# [The data]
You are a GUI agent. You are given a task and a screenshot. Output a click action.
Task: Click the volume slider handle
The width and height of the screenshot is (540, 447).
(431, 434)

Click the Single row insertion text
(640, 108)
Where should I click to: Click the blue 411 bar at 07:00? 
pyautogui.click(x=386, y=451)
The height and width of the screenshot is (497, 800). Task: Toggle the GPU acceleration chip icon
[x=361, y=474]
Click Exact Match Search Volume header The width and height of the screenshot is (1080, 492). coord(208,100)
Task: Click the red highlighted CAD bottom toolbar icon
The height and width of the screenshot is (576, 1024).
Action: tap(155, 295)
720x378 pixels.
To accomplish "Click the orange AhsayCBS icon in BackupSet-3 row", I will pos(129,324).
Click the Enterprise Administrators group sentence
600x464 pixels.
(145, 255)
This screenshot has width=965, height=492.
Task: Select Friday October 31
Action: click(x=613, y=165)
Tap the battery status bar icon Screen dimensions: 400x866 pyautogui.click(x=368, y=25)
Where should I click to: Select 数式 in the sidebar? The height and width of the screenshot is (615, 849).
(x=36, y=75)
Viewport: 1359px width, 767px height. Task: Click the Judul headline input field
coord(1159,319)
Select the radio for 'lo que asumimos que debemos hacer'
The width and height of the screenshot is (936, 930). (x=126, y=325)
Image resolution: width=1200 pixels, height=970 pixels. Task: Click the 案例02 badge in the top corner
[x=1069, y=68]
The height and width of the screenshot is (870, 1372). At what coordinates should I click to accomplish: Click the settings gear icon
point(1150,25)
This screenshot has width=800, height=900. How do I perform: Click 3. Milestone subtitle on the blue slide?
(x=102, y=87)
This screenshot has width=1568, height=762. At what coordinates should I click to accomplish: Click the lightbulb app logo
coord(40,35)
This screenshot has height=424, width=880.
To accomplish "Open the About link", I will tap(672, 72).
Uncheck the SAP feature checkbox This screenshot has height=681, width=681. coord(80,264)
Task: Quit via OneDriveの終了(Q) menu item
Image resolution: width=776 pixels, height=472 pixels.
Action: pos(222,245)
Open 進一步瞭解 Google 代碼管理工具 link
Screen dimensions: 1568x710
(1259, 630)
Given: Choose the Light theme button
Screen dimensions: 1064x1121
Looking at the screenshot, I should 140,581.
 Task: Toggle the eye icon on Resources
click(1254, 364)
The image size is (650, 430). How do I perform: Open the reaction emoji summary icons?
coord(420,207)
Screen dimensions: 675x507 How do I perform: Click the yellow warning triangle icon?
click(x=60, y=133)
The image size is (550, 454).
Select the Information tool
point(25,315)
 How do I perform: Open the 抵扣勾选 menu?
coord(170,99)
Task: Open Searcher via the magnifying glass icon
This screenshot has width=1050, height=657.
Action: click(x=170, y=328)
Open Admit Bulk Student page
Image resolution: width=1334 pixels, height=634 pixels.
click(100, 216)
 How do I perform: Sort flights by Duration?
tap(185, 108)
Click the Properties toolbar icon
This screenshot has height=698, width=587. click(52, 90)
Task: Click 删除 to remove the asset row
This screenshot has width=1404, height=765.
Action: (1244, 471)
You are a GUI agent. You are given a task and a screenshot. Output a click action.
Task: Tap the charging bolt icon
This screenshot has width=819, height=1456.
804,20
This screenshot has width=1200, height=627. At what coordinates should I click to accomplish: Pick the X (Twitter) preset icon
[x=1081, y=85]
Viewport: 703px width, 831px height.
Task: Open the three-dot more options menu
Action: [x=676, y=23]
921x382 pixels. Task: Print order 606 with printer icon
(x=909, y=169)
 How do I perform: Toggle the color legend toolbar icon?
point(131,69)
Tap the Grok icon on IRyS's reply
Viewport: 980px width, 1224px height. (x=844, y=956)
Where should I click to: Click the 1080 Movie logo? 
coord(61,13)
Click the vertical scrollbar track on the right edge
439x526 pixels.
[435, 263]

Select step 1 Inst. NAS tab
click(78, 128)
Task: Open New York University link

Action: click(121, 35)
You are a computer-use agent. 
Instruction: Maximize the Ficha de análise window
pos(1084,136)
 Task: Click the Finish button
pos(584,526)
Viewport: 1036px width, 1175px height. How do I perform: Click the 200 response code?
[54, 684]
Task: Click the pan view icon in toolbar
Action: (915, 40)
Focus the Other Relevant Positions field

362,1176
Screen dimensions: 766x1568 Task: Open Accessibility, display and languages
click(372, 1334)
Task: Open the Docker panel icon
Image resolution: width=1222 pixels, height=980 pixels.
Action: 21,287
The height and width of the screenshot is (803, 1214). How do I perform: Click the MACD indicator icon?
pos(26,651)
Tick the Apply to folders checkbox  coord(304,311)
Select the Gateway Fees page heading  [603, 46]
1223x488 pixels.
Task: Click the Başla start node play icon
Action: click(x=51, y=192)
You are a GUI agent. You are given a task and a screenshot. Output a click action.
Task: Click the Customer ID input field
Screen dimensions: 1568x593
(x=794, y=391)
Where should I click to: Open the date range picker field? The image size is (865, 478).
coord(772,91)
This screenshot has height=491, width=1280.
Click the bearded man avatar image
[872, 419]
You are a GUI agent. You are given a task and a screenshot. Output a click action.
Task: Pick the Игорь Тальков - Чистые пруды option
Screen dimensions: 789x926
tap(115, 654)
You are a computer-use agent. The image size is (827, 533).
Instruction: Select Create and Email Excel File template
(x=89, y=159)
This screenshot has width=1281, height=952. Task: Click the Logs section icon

# [Problem description]
Would you set down every record again, exactly as it appears above?

# [Solved problem]
You are a GUI agent. You are given a task and a screenshot. Output a click action.
Task: Click the volume slider handle
The width and height of the screenshot is (540, 447).
(431, 434)

Click the Single row insertion text
(640, 108)
Where should I click to: Click the blue 411 bar at 07:00? 
pyautogui.click(x=386, y=451)
The height and width of the screenshot is (497, 800). Task: Toggle the GPU acceleration chip icon
[x=361, y=474]
Click Exact Match Search Volume header The width and height of the screenshot is (1080, 492). coord(208,100)
Task: Click the red highlighted CAD bottom toolbar icon
The height and width of the screenshot is (576, 1024).
Action: tap(155, 295)
720x378 pixels.
To accomplish "Click the orange AhsayCBS icon in BackupSet-3 row", I will pos(129,324).
Click the Enterprise Administrators group sentence
600x464 pixels.
(145, 255)
This screenshot has width=965, height=492.
Task: Select Friday October 31
Action: click(x=613, y=165)
Tap the battery status bar icon Screen dimensions: 400x866 pyautogui.click(x=368, y=25)
Where should I click to: Select 数式 in the sidebar? The height and width of the screenshot is (615, 849).
(x=36, y=75)
Viewport: 1359px width, 767px height. Task: Click the Judul headline input field
coord(1159,319)
Select the radio for 'lo que asumimos que debemos hacer'
The width and height of the screenshot is (936, 930). (x=126, y=325)
Image resolution: width=1200 pixels, height=970 pixels. Task: Click the 案例02 badge in the top corner
[x=1069, y=68]
The height and width of the screenshot is (870, 1372). At what coordinates should I click to accomplish: Click the settings gear icon
point(1150,25)
This screenshot has width=800, height=900. How do I perform: Click 3. Milestone subtitle on the blue slide?
(x=102, y=87)
This screenshot has width=1568, height=762. At what coordinates should I click to accomplish: Click the lightbulb app logo
coord(40,35)
This screenshot has height=424, width=880.
To accomplish "Open the About link", I will tap(672, 72).
Uncheck the SAP feature checkbox This screenshot has height=681, width=681. coord(80,264)
Task: Quit via OneDriveの終了(Q) menu item
Image resolution: width=776 pixels, height=472 pixels.
Action: pos(222,245)
Open 進一步瞭解 Google 代碼管理工具 link
Screen dimensions: 1568x710
(1259, 630)
Given: Choose the Light theme button
Screen dimensions: 1064x1121
Looking at the screenshot, I should 140,581.
 Task: Toggle the eye icon on Resources
click(1254, 364)
The image size is (650, 430). How do I perform: Open the reaction emoji summary icons?
coord(420,207)
Screen dimensions: 675x507 How do I perform: Click the yellow warning triangle icon?
click(x=60, y=133)
The image size is (550, 454).
Select the Information tool
point(25,315)
 How do I perform: Open the 抵扣勾选 menu?
coord(170,99)
Task: Open Searcher via the magnifying glass icon
This screenshot has width=1050, height=657.
Action: click(x=170, y=328)
Open Admit Bulk Student page
Image resolution: width=1334 pixels, height=634 pixels.
click(100, 216)
 How do I perform: Sort flights by Duration?
tap(185, 108)
Click the Properties toolbar icon
This screenshot has height=698, width=587. click(52, 90)
Task: Click 删除 to remove the asset row
This screenshot has width=1404, height=765.
Action: (1244, 471)
You are a GUI agent. You are given a task and a screenshot. Output a click action.
Task: Tap the charging bolt icon
This screenshot has width=819, height=1456.
804,20
This screenshot has width=1200, height=627. At what coordinates should I click to accomplish: Pick the X (Twitter) preset icon
[x=1081, y=85]
Viewport: 703px width, 831px height.
Task: Open the three-dot more options menu
Action: [x=676, y=23]
921x382 pixels. Task: Print order 606 with printer icon
(x=909, y=169)
 How do I perform: Toggle the color legend toolbar icon?
point(131,69)
Tap the Grok icon on IRyS's reply
Viewport: 980px width, 1224px height. (x=844, y=956)
Where should I click to: Click the 1080 Movie logo? 
coord(61,13)
Click the vertical scrollbar track on the right edge
439x526 pixels.
[435, 263]

Select step 1 Inst. NAS tab
click(78, 128)
Task: Open New York University link

Action: click(121, 35)
You are a computer-use agent. 
Instruction: Maximize the Ficha de análise window
pos(1084,136)
 Task: Click the Finish button
pos(584,526)
Viewport: 1036px width, 1175px height. How do I perform: Click the 200 response code?
[54, 684]
Task: Click the pan view icon in toolbar
Action: (915, 40)
Focus the Other Relevant Positions field

362,1176
Screen dimensions: 766x1568 Task: Open Accessibility, display and languages
click(372, 1334)
Task: Open the Docker panel icon
Image resolution: width=1222 pixels, height=980 pixels.
Action: 21,287
The height and width of the screenshot is (803, 1214). How do I perform: Click the MACD indicator icon?
pos(26,651)
Tick the Apply to folders checkbox  coord(304,311)
Select the Gateway Fees page heading  [603, 46]
1223x488 pixels.
Task: Click the Başla start node play icon
Action: click(x=51, y=192)
You are a GUI agent. You are given a task and a screenshot. Output a click action.
Task: Click the Customer ID input field
Screen dimensions: 1568x593
(x=794, y=391)
Where should I click to: Open the date range picker field? The image size is (865, 478).
coord(772,91)
This screenshot has height=491, width=1280.
Click the bearded man avatar image
[872, 419]
You are a GUI agent. You are given a task and a screenshot. Output a click action.
Task: Pick the Игорь Тальков - Чистые пруды option
Screen dimensions: 789x926
tap(115, 654)
You are a computer-use agent. The image size is (827, 533).
Instruction: Select Create and Email Excel File template
(x=89, y=159)
This screenshot has width=1281, height=952. Task: Click the Logs section icon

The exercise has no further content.